• [To do] Report each line in the rows below that contains the string "resolution", copying it in full.
* BEGIN Data for this task *
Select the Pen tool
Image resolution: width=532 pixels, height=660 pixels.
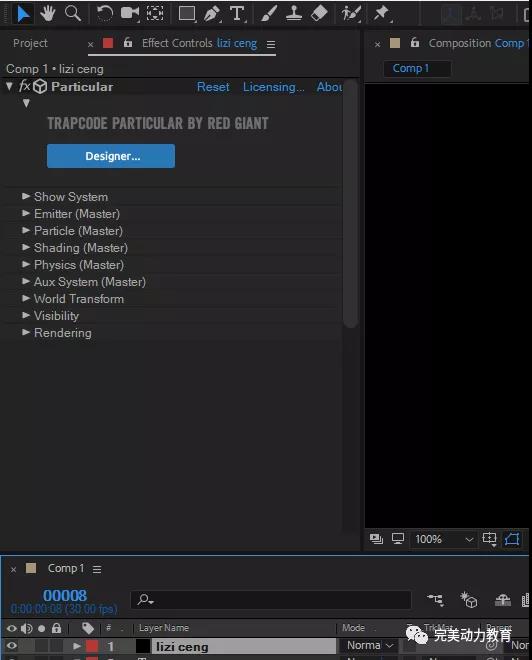[212, 14]
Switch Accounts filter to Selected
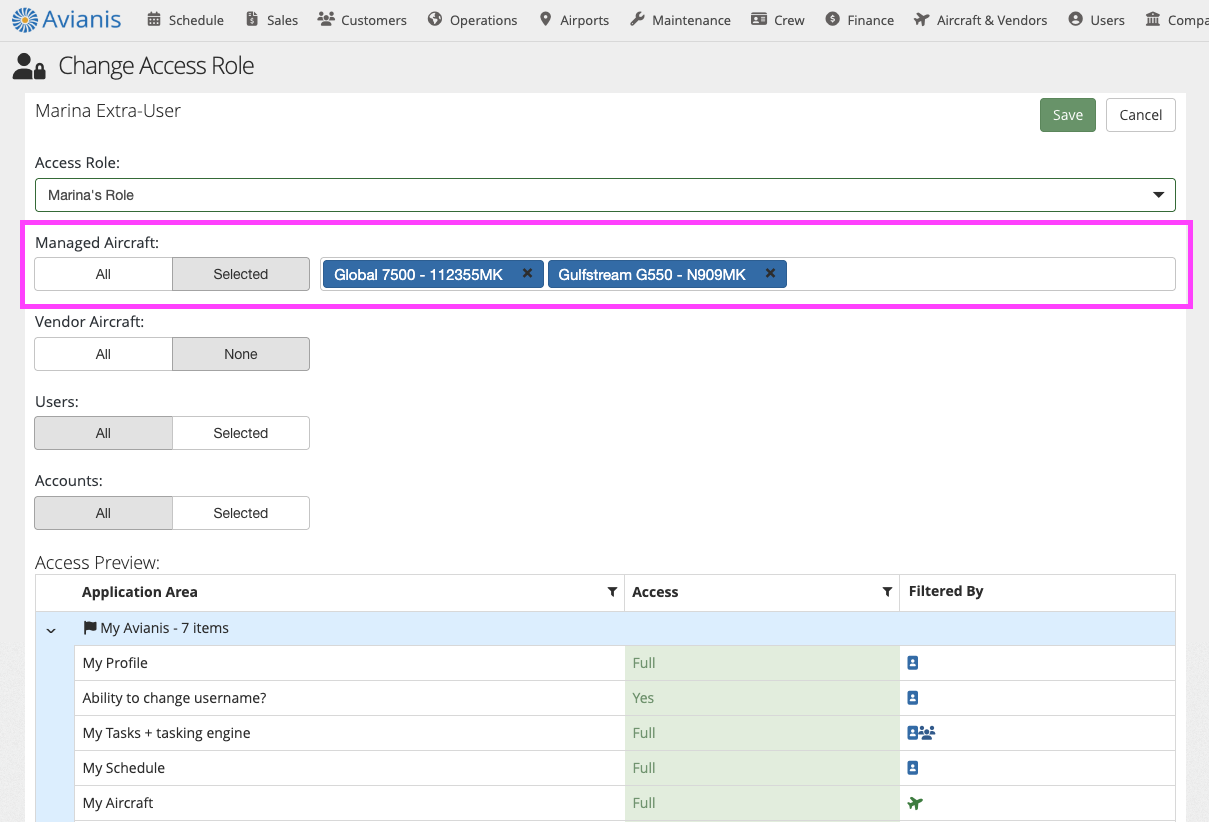This screenshot has height=822, width=1209. [241, 513]
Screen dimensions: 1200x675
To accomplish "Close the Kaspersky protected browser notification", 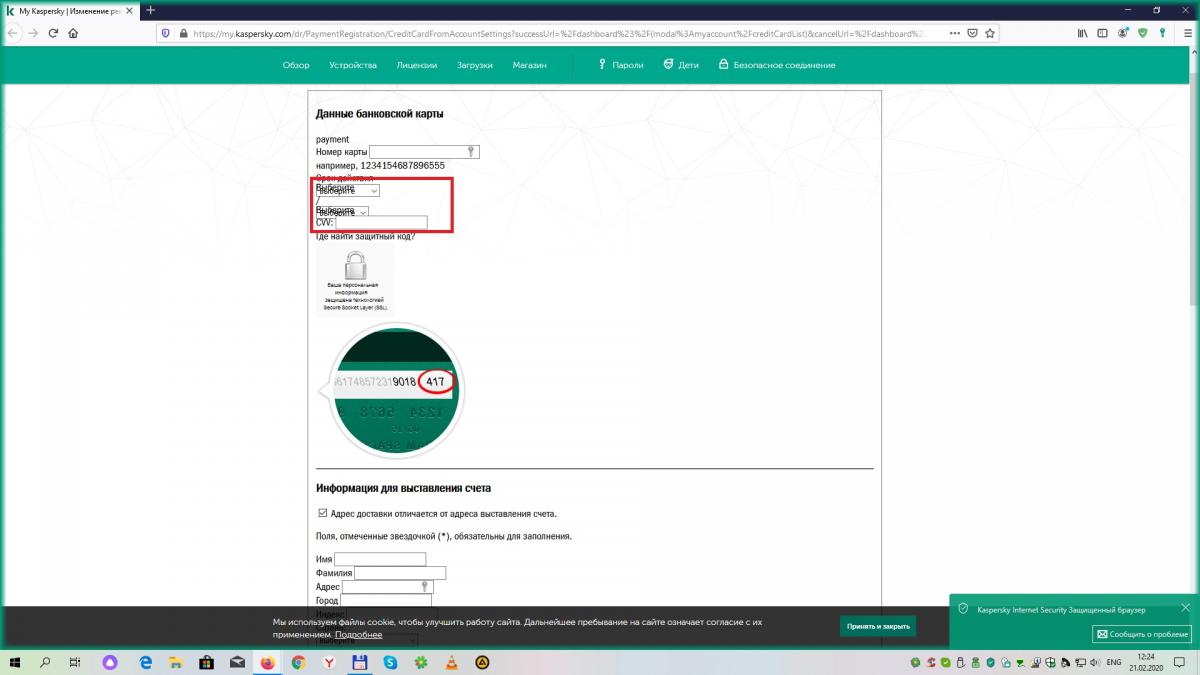I will (1185, 608).
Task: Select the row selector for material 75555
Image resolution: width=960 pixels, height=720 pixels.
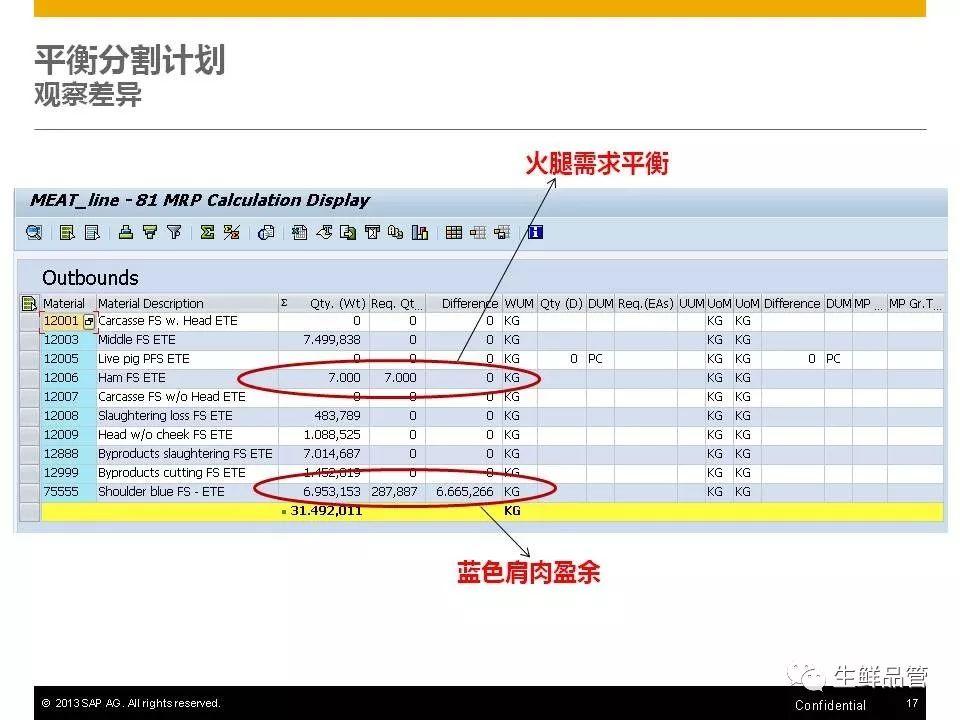Action: click(28, 492)
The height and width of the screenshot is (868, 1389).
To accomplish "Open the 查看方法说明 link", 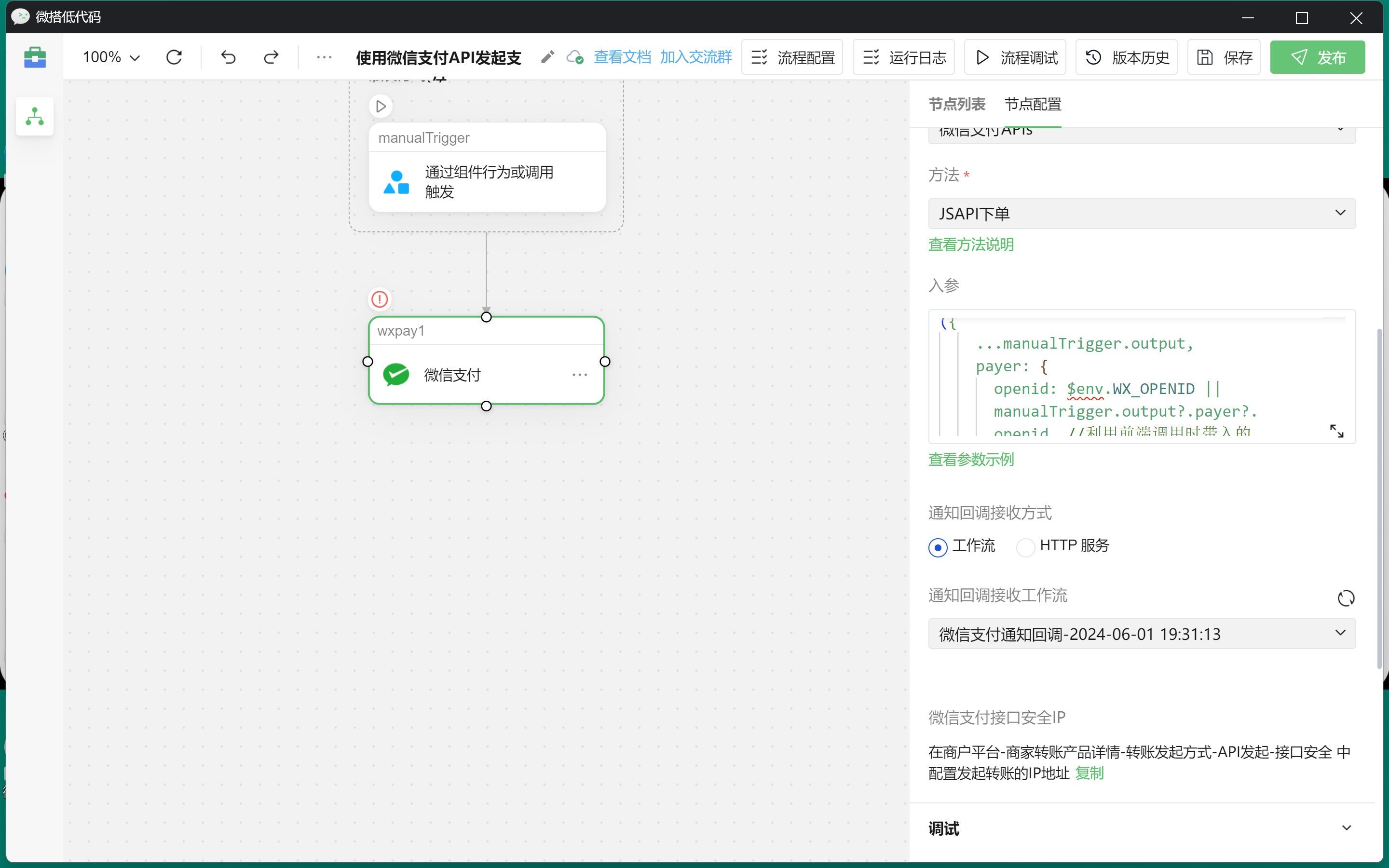I will coord(970,244).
* END Data for this task *
• [The completed task]
Image resolution: width=532 pixels, height=660 pixels.
Image resolution: width=960 pixels, height=720 pixels.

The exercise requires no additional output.